Implementing Open-Source LLMs in Research Computing: From Model Selection to On-Premises Deployment (Part 1 of 2)
This is a 2 part series. The description below is for both sessions.
The rapid evolution of open-source large language models presents academic researchers with unprecedented opportunities to deploy powerful AI capabilities while maintaining complete control over sensitive data and computational workflows. This tutorial addresses the critical challenge facing research computing centers: how to navigate the complex landscape of open-source LLMs to make informed decisions about model selection, hardware requirements, and deployment strategies that align with existing HPC infrastructure and research objectives.

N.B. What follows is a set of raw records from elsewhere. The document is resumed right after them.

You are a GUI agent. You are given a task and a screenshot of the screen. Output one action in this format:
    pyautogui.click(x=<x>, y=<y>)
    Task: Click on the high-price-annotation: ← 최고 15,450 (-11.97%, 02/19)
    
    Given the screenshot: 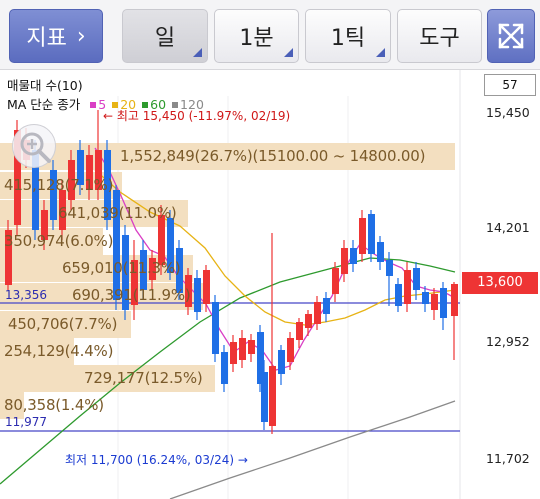 What is the action you would take?
    pyautogui.click(x=197, y=116)
    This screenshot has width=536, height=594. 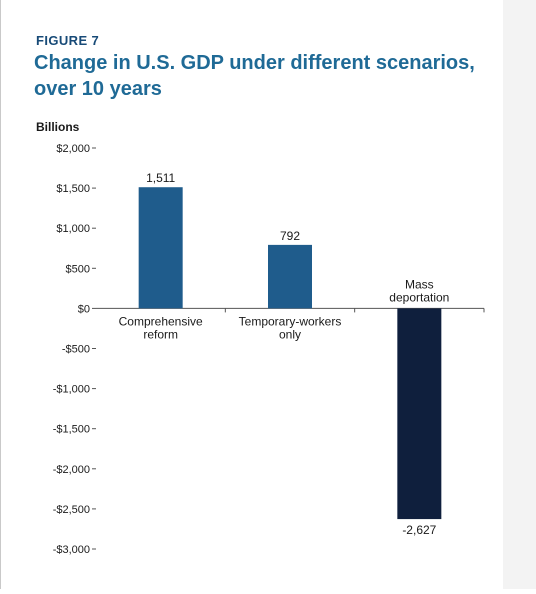 I want to click on y-tick-label: $1,000, so click(x=73, y=229).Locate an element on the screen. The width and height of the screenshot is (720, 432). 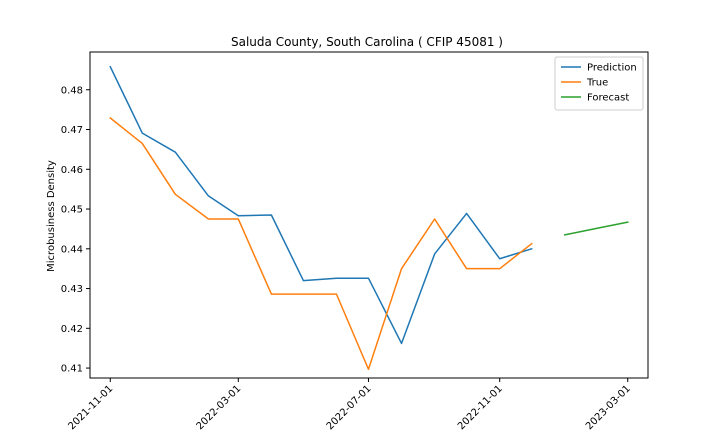
legend: Prediction True Forecast is located at coordinates (599, 84).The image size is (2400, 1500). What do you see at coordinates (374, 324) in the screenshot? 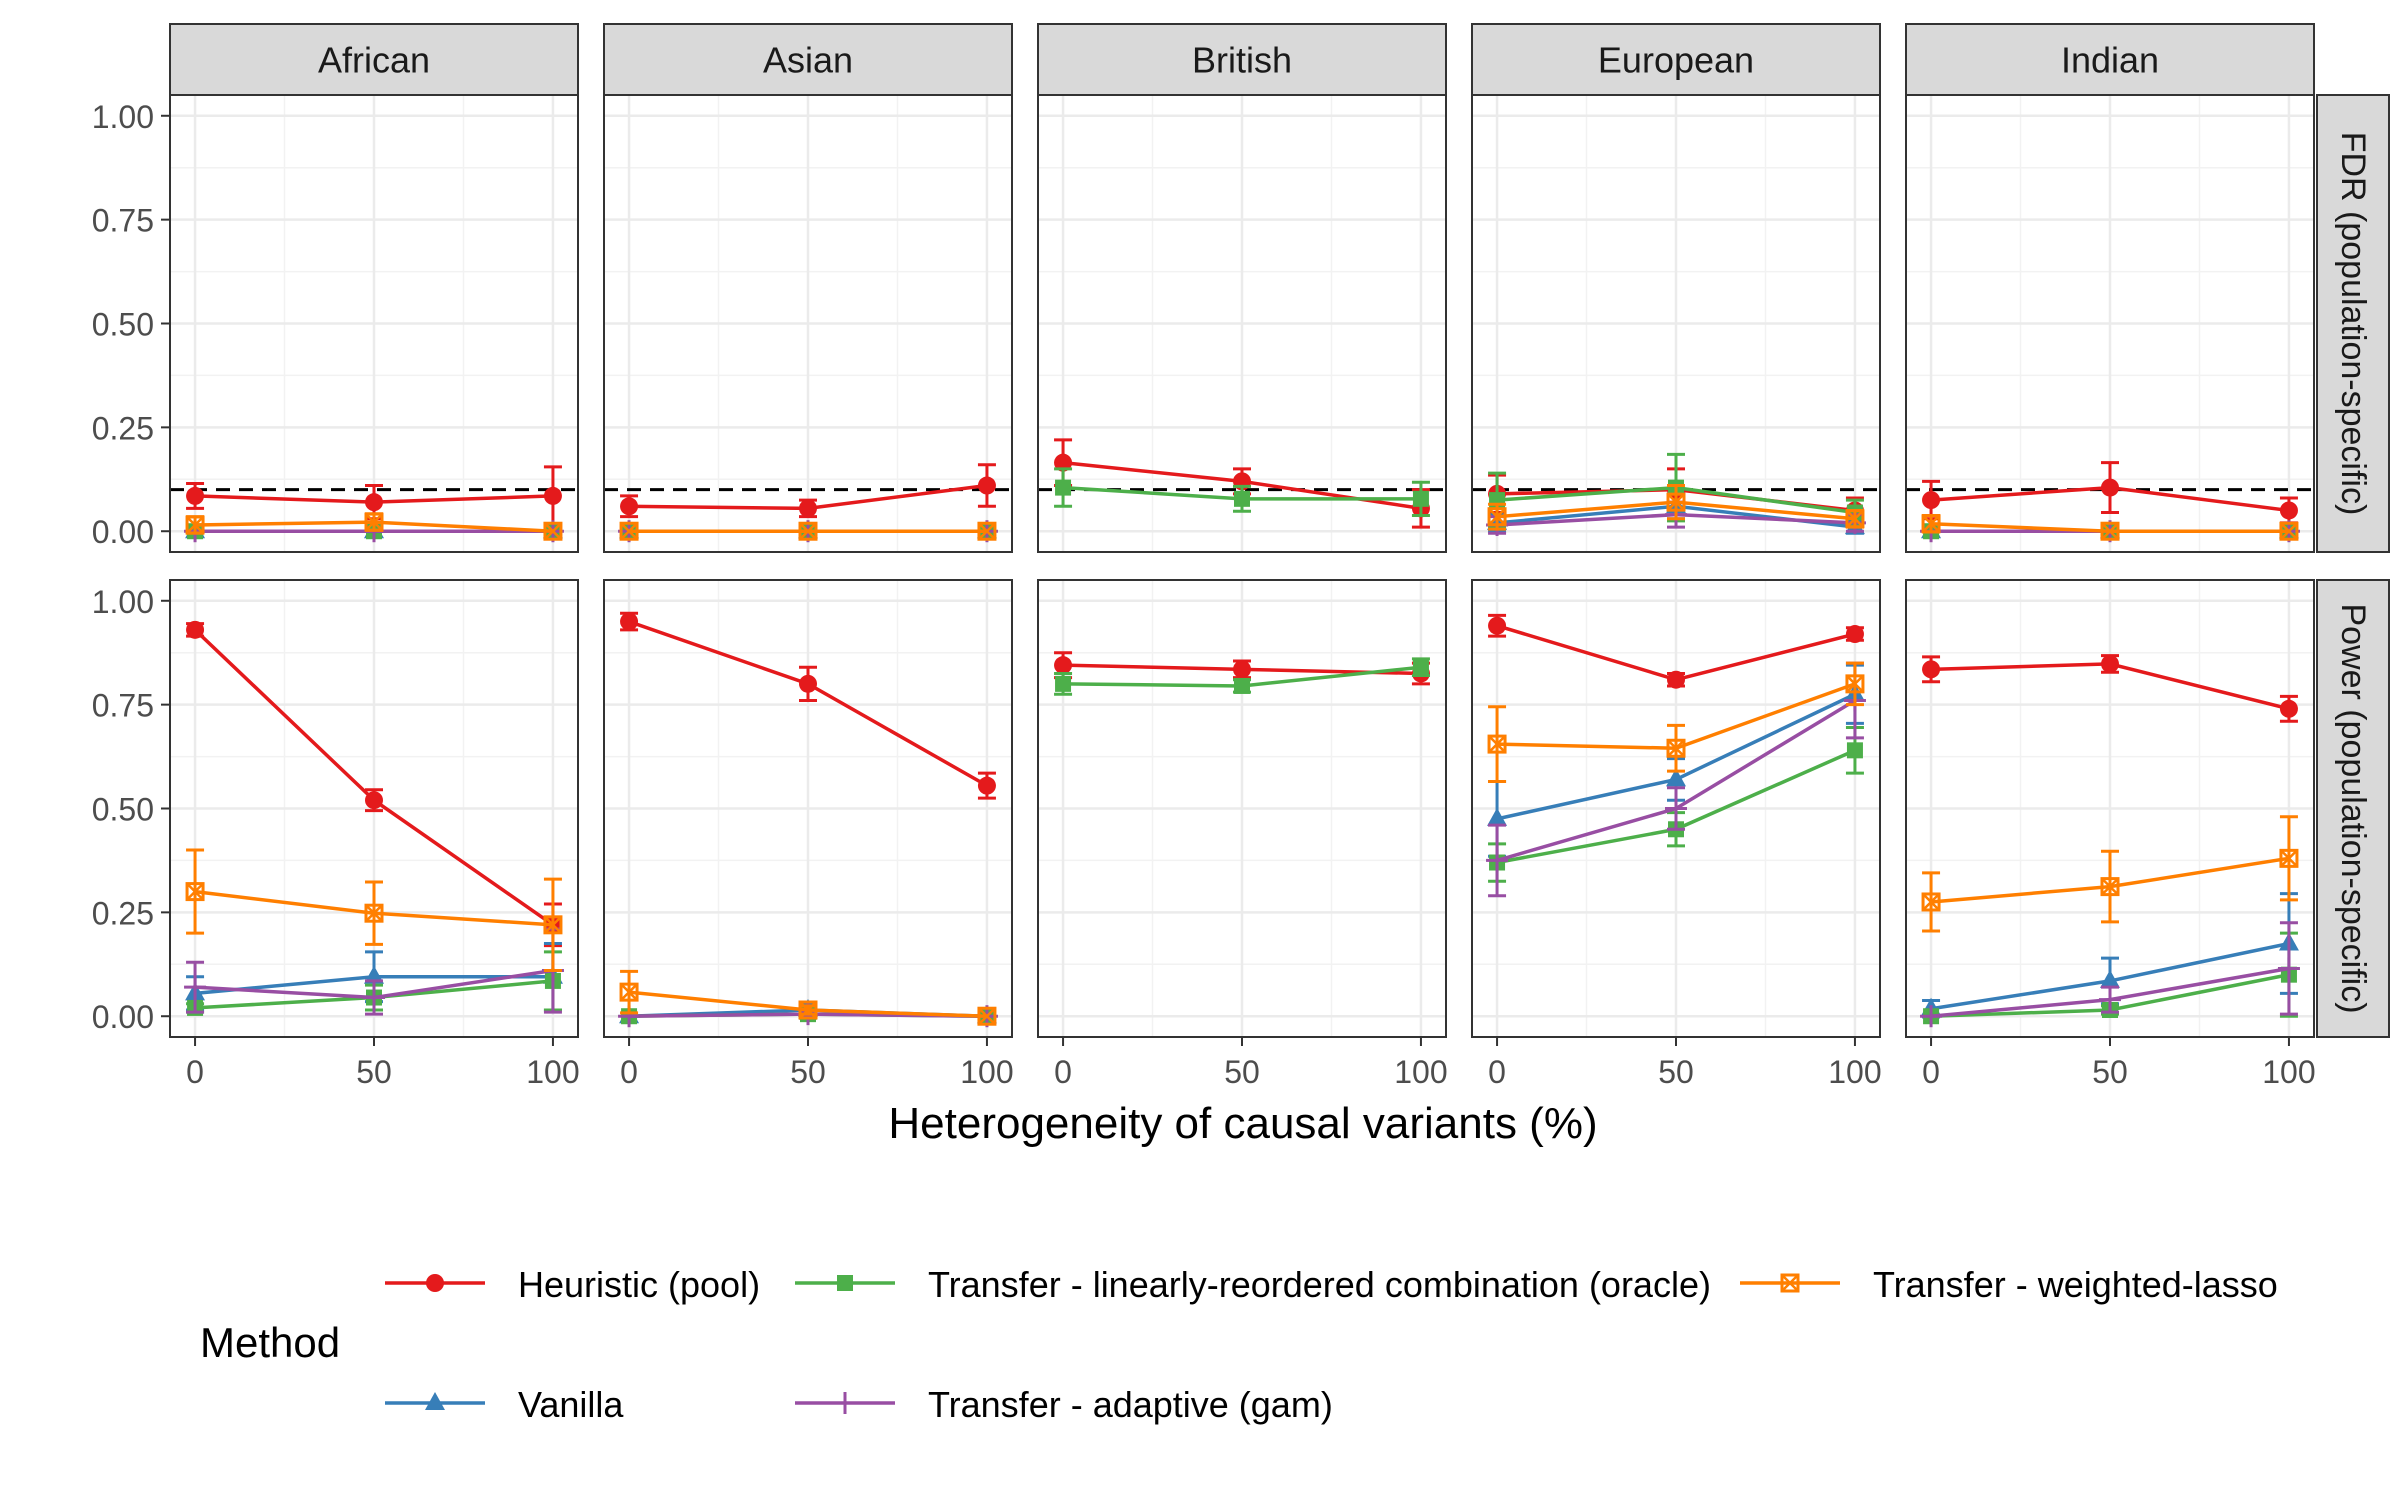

The session begins with a systematic exploration of leading open-source model families, including DeepSeek's reasoning-optimized variants, Meta's Llama ecosystem, Google's efficiency-focused Gemma models, and specialized options like MedGemma for healthcare applications. Attendees will learn to evaluate models based on benchmark performance, memory requirements, and domain-specific capabilities, while understanding the critical relationship between model parameters, precision formats (FP16/FP8/FP4), and GPU memory allocation. Beyond model selection, participants will explore the open-source framework ecosystem, comparing GUI tools like LM Studio for rapid prototyping against high-performance CLI engines like vLLM and SGLang suitable for SLURM integration and multi-GPU scaling. The session concludes with an introduction to Retrieval-Augmented Generation (RAG) pipelines, which enable researchers to query private document collections. This approach provides a key differentiator from commercial LLM services, ensuring data privacy and institutional control while extending model capabilities with domain-specific knowledge.
Target Audience: Academic researchers, HPC administrators, and research computing professionals seeking to understand open-source LLM deployment options, model selection criteria, and integration strategies for existing research computing infrastructure, with emphasis on data privacy, cost control, and workflow compatibility.